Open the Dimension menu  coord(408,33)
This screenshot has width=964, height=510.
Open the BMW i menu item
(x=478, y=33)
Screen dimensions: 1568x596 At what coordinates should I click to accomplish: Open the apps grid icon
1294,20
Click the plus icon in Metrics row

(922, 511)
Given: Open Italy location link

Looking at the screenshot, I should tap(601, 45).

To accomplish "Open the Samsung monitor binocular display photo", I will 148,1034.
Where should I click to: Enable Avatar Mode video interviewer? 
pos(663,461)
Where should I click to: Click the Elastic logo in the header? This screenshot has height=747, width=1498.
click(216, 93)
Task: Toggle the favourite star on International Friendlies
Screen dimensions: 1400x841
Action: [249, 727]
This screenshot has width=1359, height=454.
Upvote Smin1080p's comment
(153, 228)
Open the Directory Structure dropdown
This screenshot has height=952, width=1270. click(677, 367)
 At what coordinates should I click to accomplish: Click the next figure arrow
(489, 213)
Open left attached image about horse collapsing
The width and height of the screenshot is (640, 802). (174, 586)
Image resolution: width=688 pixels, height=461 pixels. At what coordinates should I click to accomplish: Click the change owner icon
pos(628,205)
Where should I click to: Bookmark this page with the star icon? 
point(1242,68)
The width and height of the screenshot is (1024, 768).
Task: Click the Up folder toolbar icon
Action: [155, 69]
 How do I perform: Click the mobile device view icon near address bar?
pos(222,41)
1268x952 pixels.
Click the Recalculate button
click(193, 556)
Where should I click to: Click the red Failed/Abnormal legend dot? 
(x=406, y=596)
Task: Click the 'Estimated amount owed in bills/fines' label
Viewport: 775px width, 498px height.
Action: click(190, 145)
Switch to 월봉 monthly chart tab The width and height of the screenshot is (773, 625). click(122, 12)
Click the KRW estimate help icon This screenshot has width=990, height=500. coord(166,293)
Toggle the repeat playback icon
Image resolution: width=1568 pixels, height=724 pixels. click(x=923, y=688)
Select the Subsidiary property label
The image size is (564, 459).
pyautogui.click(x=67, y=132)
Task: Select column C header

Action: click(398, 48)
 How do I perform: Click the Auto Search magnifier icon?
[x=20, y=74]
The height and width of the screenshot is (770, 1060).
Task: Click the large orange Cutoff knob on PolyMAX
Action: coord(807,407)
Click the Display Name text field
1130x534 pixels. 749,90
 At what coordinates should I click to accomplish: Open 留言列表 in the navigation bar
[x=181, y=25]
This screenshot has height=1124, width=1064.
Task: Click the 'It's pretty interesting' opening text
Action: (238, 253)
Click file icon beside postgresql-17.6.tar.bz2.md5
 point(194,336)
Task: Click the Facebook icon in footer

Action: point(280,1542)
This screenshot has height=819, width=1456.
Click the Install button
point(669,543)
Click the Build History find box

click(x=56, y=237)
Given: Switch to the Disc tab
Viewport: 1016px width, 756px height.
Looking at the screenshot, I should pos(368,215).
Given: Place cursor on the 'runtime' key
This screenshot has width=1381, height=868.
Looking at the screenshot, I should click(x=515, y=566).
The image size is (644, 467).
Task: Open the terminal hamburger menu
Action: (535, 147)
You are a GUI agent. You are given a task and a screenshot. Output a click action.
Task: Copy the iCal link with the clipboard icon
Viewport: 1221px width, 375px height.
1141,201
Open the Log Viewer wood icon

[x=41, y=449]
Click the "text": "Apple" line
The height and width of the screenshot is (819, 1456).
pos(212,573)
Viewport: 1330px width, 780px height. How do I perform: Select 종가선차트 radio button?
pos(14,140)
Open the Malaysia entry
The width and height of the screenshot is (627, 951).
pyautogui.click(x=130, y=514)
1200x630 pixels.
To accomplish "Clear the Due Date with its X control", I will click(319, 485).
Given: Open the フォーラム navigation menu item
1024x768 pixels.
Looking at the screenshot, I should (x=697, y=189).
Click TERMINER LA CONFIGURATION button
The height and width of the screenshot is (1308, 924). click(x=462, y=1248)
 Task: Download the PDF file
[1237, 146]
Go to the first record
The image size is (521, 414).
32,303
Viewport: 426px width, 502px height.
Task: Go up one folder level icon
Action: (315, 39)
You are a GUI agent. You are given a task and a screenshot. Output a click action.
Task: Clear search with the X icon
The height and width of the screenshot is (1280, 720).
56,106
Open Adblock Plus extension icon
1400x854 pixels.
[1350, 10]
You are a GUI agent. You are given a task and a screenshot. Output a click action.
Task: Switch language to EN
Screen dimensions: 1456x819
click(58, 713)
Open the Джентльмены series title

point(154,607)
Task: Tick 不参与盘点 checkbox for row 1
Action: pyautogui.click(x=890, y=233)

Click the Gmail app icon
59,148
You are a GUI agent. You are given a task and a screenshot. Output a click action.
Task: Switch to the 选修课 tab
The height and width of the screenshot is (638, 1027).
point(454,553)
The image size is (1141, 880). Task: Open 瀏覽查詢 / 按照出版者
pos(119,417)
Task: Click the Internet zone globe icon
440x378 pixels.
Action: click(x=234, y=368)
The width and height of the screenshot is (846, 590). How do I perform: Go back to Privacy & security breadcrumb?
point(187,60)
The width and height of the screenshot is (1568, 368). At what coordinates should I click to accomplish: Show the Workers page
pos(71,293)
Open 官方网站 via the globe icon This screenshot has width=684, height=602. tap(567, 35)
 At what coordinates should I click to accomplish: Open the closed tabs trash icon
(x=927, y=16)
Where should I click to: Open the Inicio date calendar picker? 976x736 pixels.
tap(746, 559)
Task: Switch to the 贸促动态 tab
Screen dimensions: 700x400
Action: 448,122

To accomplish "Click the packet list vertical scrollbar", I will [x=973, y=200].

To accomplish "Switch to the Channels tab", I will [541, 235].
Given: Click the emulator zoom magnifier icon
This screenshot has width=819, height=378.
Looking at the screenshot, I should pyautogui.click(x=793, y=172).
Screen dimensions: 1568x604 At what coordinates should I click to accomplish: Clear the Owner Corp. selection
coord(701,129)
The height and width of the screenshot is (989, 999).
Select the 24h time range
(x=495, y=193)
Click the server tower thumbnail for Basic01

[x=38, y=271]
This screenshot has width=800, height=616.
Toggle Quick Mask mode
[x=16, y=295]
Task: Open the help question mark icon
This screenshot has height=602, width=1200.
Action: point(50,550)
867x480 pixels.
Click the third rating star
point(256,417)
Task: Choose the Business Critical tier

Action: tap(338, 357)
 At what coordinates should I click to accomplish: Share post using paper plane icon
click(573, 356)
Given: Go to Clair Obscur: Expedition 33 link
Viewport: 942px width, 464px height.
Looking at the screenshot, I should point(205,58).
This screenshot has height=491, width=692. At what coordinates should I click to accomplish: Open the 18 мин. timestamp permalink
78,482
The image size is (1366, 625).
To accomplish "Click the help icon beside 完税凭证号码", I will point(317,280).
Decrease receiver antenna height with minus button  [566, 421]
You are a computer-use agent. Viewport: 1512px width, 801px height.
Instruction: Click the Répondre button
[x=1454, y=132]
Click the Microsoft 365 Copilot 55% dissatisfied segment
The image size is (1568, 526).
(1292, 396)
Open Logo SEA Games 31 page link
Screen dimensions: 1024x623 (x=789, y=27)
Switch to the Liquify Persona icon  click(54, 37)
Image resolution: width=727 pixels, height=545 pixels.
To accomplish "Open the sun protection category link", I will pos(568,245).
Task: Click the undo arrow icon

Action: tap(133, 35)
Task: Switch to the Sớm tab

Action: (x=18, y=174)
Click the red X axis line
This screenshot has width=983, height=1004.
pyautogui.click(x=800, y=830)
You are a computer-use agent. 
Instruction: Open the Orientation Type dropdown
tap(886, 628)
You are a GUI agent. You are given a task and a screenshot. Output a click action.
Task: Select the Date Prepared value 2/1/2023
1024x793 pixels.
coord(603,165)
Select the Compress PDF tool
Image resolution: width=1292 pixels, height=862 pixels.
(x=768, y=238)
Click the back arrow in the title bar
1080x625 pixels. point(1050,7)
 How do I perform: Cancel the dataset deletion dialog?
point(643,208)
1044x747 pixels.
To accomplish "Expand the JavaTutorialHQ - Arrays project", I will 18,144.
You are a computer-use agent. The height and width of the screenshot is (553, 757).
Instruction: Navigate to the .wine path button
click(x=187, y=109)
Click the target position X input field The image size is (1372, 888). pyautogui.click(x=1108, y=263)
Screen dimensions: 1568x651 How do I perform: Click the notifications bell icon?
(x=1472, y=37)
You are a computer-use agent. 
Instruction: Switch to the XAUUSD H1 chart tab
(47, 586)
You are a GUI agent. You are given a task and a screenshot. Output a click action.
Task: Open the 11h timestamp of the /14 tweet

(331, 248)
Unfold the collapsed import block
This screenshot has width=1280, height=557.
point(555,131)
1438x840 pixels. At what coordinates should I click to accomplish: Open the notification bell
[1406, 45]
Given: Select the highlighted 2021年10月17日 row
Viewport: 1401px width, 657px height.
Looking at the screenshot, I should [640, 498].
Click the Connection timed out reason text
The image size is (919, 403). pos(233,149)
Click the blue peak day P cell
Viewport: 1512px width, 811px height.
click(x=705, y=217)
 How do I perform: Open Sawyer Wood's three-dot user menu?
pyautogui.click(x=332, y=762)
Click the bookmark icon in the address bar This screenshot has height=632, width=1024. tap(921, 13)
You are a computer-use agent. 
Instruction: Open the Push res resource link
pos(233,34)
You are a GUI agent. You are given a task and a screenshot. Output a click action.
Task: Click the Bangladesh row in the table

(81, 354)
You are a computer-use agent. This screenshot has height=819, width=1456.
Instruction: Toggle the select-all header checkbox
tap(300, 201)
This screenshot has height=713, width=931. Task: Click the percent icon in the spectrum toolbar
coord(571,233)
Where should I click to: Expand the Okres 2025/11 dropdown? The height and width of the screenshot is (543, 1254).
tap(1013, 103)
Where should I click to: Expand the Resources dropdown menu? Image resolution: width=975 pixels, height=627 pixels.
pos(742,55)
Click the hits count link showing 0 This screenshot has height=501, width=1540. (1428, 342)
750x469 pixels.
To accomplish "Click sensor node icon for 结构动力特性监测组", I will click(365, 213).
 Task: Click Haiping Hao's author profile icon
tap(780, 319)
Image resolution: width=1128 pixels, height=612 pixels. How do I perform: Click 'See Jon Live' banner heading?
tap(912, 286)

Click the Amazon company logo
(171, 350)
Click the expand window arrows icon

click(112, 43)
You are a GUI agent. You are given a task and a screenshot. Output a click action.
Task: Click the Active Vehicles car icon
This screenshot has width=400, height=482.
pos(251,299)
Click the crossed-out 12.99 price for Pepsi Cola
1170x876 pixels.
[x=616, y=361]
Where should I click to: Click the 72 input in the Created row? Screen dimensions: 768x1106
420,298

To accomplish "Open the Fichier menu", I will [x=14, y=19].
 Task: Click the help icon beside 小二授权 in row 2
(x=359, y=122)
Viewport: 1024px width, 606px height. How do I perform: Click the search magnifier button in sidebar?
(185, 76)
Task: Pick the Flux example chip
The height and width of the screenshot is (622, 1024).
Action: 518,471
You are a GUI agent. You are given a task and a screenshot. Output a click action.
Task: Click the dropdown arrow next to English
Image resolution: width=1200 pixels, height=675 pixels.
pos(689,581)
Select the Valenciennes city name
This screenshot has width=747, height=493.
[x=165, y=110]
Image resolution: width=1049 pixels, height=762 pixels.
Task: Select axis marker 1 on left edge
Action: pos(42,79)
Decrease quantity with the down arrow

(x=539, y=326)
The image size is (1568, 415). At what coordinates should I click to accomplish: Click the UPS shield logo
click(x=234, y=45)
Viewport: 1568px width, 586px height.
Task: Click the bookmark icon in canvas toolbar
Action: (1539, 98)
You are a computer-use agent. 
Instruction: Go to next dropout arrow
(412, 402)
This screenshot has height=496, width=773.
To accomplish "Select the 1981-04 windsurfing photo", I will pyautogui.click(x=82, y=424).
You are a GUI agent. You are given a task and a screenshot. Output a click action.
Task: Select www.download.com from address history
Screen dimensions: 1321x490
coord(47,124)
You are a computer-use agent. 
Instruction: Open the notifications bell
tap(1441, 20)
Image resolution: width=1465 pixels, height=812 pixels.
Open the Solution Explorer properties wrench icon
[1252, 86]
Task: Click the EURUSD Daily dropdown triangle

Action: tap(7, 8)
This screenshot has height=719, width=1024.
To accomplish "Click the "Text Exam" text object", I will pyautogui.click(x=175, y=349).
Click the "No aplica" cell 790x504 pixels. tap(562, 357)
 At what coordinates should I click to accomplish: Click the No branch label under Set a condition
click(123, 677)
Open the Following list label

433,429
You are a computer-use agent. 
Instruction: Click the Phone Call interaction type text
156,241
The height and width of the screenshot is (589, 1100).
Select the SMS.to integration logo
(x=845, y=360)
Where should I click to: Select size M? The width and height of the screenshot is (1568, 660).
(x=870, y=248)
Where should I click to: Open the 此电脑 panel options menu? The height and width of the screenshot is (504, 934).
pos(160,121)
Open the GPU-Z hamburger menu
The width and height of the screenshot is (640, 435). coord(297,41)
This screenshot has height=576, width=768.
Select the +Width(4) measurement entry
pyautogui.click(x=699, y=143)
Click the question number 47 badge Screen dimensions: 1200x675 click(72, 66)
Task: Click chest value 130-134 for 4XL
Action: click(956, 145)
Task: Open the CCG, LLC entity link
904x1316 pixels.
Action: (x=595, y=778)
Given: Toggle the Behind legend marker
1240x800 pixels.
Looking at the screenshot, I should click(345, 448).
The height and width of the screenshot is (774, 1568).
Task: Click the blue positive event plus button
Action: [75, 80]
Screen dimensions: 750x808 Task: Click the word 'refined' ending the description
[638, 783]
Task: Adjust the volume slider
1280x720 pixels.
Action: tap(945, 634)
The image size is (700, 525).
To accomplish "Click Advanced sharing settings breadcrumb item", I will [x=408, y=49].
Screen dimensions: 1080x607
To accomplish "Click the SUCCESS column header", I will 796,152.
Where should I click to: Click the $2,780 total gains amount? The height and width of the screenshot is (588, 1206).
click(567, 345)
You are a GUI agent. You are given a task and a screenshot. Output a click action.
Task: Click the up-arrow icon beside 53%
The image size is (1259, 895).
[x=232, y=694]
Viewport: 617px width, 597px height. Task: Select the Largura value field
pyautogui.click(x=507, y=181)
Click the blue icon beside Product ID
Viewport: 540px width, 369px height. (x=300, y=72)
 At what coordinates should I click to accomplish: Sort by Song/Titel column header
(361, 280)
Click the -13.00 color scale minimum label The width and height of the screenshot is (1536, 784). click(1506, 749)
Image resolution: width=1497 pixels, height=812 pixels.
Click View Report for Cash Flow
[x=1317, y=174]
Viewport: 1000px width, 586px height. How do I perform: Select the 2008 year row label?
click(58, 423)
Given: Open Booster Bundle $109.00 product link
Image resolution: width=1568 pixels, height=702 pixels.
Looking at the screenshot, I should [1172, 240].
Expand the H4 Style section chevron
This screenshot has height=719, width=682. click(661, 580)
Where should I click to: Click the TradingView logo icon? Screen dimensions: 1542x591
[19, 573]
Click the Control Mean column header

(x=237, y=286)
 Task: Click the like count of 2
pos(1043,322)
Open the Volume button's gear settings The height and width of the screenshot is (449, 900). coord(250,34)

▶ Goal of the exercise
Your response should be each line that includes the word "cell", copied from the records.

▶ Solution to this problem
Click the blue peak day P cell
Click the "No aplica" cell 790x504 pixels. tap(562, 357)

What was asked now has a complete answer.